What have you been reading?


  1. It definitely is just a matter of priorities, just like anything else... so good for you for sticking with it! I also read Lena's book and kind of felt the same way you did about it. It helped to piece it together a bit having watched her first film Tiny Furniture (which is basically autobiographical) and some bits and pieces of girls (like how Jessa worked at that childrens' clothing store for awhile!) but yeahhh, underwhelmed.
    I will give your first recommendation a try because I've had a bad habit last year of choosing really fantastic sounding classic titles or really boring biographies. It's time for something really gripping!

    1. I hope you like it Cynthia! You'll have to let me know what you think!

  2. I felt the same about The Storied Life of A.J. Fikry- it had a lot of promise, but fell short. Not a waste of time, but not the best, unfortunately. I did love Big Little Lies, though. I liked how it felt like an easy beach read, but had more substance, and the characters seemed more real and believable than the average chick lit.
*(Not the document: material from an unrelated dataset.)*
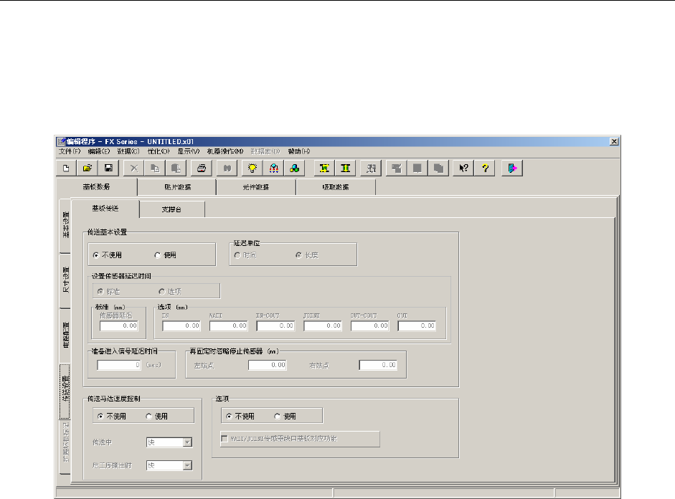The width and height of the screenshot is (675, 499).
Task: Open the 文件(F) menu
Action: tap(70, 151)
I definitely preferred it to The Husband's Secret or The Hypnotist's Love Story.

    1. I haven't read either of those, Gesci. You're right - the characters in Big Little Lies did have some dimension to them which was nice for an easy read. I just found myself rolling my eyes here and there at the writing.

  3. I'm with you on loving WW2 era books! They're always so good and so emotional. All the light we cannot see is high on my list!

    1. You should add "Small Island" to your list as well if you haven't already read it!